Il est également nécessaire d'établir une liaison avec le réseau du système de santé unique (SUS) à l'attention des populations indigènes vivant dans les villes, y compris la déclaration de l'identité et de l'ethnicité indigènes, la mise en œuvre de mesures de quarantaine et d'isolement du domicile pour toutes les populations indigènes voyageant et venant des centres urbains. En outre, il faut s'assurer que tous les professionnels de la santé achèvent la quarantaine avant d'entrer dans le village, compte tenu de la limitation des tests rapides, qui sont plus sensibles à l'identification de Covid-19 seulement sept jours après le développement des symptômes.

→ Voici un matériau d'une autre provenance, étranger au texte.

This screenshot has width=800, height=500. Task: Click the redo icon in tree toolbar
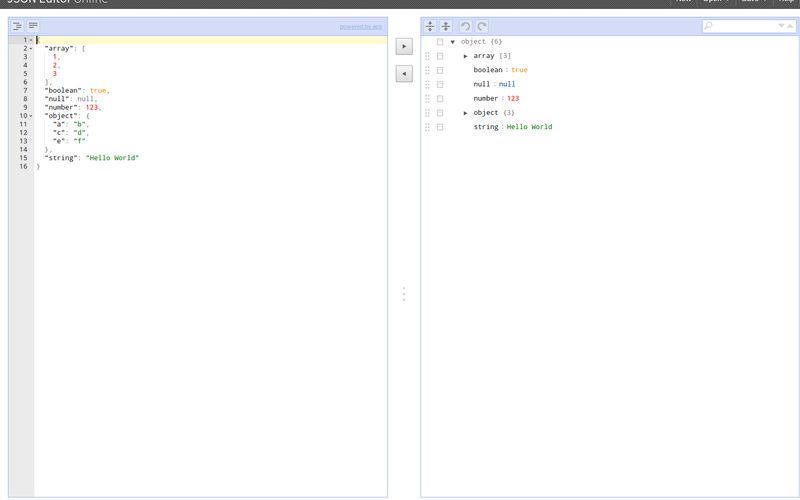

Toujours selon l'étude, il est recommandé de mettre en place un modèle de surveillance de la santé communautaire afin de référer rapidement tous les cas suspects de Covid-19 et de syndrome respiratoire aigu sévère. En outre, encourager la recherche active des cas suspects par les agents de santé indigènes (ISA) et les agents sanitaires indigènes (Aisan) lors des visites à domicile, et créer un réseau pour le développement participatif de mesures de prévention et de contrôle dans les villages. Enfin, la recherche suggère d'impliquer d'autres programmes de santé indigènes dans la lutte contre la pandémie, d'améliorer la qualité du texte des rapports techniques du Sesai, d'adopter des mesures immédiates pour que les maisons de santé indigènes (Casas de Saúde Indígena - Casais) ne deviennent pas des lieux de contamination, de garantir des équipements de protection individuelle (EPI) en quantité suffisante pour tous les professionnels de santé indigènes travaillant dans les villages, et de coordonner avec les secrétariats d'État à la santé et les organisations de la société civile le fonctionnement d'un large front de lutte contre le Covid-19.
 
"Il s'agit d'une étude qui aide à voir un contexte plus large pour la santé des indigènes dans le pays. C'est un regard qui fournit des subventions pour que la société puisse élaborer des actions en collaboration avec la santé publique afin de minimiser l'impact de cette maladie", a déclaré Ivar Busatto, coordinateur général de l'OPAN.
 
Accédez à l'étude dans son intégralité ici.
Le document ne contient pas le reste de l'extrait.